[Entries taken from a collection]
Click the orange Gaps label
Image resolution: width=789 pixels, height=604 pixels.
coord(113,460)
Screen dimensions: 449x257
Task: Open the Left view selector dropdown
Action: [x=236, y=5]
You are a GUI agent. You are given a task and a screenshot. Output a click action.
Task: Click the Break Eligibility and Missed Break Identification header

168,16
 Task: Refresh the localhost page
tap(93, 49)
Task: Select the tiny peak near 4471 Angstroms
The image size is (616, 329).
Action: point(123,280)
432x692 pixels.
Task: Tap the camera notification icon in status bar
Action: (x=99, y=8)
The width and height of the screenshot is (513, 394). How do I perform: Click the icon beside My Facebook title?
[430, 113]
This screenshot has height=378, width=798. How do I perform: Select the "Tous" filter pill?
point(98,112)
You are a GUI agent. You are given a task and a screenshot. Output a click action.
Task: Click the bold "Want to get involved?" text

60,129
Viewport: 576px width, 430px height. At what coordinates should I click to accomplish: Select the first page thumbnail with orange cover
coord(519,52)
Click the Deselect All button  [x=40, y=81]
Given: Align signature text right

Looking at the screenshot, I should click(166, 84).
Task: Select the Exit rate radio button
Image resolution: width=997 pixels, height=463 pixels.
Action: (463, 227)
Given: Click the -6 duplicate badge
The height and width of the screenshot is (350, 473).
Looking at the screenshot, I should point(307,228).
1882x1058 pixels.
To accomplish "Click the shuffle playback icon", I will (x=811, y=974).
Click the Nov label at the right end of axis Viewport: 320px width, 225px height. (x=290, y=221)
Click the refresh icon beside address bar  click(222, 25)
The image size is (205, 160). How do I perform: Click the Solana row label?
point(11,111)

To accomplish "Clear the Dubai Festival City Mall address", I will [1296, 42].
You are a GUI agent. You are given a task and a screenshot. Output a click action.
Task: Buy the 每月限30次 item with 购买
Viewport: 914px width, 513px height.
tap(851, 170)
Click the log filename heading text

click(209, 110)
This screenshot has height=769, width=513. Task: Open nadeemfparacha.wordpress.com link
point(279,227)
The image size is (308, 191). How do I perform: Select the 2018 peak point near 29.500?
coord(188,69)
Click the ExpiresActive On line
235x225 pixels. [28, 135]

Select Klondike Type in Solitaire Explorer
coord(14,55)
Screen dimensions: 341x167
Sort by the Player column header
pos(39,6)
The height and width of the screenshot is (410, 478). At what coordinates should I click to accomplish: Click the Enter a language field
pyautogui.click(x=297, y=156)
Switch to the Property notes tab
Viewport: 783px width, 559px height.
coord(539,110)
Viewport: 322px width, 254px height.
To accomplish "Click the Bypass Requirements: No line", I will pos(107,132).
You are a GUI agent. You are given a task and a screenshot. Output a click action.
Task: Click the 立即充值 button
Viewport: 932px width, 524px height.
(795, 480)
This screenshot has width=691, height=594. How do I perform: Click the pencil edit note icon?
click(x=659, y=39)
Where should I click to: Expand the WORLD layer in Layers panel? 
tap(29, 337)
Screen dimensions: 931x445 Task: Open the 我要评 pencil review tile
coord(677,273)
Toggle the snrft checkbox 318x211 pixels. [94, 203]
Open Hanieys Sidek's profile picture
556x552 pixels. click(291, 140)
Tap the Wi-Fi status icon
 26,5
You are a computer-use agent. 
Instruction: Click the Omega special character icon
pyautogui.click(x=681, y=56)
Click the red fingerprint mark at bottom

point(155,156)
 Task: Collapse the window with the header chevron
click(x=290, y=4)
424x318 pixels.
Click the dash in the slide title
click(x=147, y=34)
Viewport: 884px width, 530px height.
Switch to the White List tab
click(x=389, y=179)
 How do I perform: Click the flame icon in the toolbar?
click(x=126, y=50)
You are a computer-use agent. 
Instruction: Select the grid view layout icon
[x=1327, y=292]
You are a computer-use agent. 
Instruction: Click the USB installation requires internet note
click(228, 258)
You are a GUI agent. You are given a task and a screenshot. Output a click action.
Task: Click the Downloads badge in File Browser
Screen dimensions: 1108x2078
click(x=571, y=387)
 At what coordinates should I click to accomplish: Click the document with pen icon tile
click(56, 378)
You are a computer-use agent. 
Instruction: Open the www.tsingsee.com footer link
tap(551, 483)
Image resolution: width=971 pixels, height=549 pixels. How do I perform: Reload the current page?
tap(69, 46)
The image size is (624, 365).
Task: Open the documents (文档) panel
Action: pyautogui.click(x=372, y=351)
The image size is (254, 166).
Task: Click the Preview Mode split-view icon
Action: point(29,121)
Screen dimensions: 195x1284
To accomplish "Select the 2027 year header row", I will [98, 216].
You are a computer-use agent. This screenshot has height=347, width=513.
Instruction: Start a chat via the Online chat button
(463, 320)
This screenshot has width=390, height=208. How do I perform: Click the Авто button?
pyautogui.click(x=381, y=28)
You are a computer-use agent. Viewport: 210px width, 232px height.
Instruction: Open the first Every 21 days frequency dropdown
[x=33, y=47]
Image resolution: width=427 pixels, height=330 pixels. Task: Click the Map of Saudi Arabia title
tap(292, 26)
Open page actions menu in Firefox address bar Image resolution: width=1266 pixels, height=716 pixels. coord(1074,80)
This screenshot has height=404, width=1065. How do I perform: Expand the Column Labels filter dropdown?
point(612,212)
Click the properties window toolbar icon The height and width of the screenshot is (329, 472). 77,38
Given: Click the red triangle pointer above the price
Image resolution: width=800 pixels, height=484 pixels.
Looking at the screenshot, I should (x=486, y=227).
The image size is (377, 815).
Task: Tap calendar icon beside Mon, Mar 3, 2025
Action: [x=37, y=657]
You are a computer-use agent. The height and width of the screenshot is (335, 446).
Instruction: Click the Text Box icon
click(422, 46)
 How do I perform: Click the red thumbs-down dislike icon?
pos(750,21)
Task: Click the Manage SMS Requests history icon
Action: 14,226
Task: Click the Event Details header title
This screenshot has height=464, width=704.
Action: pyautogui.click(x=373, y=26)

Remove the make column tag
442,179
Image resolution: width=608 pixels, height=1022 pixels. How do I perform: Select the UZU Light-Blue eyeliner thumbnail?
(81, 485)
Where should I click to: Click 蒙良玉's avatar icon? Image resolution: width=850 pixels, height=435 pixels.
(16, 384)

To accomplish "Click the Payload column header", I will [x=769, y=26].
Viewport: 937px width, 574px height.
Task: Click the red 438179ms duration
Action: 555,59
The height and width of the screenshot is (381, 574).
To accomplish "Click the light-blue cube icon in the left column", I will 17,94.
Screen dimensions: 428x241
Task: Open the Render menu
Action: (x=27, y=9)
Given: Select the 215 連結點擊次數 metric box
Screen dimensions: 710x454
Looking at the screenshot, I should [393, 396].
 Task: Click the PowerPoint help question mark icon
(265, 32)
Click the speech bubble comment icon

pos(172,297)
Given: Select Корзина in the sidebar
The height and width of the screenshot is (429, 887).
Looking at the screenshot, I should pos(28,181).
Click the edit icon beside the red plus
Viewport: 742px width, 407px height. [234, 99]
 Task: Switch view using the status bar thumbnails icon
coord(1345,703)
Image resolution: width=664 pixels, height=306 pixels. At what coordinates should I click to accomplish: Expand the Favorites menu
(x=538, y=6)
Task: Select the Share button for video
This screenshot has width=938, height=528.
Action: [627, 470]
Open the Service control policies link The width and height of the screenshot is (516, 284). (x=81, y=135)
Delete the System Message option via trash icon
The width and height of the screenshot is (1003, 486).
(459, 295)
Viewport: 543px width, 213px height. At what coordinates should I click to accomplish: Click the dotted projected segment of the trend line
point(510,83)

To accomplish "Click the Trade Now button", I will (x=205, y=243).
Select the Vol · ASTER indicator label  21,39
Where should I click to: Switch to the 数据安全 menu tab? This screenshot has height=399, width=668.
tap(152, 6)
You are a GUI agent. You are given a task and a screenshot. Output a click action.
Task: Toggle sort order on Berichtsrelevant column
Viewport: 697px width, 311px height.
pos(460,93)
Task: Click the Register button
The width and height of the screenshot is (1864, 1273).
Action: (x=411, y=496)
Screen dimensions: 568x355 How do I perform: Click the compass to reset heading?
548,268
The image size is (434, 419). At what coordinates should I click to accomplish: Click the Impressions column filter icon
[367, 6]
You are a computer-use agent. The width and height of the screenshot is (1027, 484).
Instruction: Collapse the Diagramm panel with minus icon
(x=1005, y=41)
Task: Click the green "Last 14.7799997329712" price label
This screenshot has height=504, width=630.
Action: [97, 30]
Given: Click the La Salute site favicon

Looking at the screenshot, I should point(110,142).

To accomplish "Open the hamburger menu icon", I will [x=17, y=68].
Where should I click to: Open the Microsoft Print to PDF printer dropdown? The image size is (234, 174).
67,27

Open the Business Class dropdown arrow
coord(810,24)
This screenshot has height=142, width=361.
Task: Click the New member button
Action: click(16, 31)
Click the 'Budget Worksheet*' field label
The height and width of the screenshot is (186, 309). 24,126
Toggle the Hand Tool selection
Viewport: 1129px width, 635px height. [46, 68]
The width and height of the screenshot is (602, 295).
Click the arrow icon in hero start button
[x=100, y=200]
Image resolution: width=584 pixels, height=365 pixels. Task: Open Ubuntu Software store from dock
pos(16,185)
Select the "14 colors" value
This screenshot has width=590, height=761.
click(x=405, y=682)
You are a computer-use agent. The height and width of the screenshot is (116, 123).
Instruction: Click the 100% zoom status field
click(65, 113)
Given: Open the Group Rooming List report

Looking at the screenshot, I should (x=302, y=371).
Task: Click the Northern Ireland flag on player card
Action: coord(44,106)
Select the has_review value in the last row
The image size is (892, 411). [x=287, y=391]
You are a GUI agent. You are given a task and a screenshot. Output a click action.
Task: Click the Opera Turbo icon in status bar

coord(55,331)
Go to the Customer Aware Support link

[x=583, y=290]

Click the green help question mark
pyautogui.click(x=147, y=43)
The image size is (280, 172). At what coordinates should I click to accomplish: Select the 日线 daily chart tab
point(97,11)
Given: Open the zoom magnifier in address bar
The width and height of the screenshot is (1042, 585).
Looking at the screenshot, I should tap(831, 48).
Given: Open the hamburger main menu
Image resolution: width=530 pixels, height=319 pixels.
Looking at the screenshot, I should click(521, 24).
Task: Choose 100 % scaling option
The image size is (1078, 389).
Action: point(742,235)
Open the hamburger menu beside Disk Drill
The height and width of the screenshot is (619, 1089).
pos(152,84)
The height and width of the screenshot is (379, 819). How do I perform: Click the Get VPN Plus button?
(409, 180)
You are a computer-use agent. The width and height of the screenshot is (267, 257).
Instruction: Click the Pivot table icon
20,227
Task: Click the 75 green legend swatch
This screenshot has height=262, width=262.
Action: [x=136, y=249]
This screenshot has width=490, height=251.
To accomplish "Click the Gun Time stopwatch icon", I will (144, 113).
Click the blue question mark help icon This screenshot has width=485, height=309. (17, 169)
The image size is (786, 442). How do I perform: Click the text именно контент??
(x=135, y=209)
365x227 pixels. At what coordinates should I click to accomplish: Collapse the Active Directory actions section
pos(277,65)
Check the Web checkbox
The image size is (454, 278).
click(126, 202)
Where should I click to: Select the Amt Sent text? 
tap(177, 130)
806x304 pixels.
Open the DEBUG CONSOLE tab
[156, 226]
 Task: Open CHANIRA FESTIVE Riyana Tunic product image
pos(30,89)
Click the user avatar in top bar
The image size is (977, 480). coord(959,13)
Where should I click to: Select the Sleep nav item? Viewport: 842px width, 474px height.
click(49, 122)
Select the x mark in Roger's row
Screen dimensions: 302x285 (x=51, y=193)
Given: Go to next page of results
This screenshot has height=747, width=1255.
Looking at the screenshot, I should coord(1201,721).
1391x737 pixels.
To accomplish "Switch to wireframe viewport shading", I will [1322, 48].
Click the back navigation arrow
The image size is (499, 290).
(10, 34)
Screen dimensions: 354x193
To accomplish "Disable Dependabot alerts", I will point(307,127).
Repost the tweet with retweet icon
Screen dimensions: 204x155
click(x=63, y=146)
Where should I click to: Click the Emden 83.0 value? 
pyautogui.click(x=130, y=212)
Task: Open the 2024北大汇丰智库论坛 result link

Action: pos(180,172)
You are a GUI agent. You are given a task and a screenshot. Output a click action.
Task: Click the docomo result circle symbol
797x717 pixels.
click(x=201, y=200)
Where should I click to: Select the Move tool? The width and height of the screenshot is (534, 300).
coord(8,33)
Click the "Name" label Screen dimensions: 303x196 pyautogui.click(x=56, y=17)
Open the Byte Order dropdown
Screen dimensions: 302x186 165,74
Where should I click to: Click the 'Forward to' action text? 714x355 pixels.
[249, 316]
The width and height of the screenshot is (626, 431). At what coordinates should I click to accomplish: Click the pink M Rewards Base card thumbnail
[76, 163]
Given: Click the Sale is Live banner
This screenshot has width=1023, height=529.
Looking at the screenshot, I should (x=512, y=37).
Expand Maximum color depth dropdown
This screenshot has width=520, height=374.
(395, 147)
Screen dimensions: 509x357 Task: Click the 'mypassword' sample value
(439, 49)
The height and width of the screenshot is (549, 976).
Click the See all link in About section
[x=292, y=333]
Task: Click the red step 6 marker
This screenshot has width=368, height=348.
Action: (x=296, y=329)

◆ What is needed
The answer should be a bare number: the count of lines above in which the word "computer" occurs.

◆ Exercise solution
10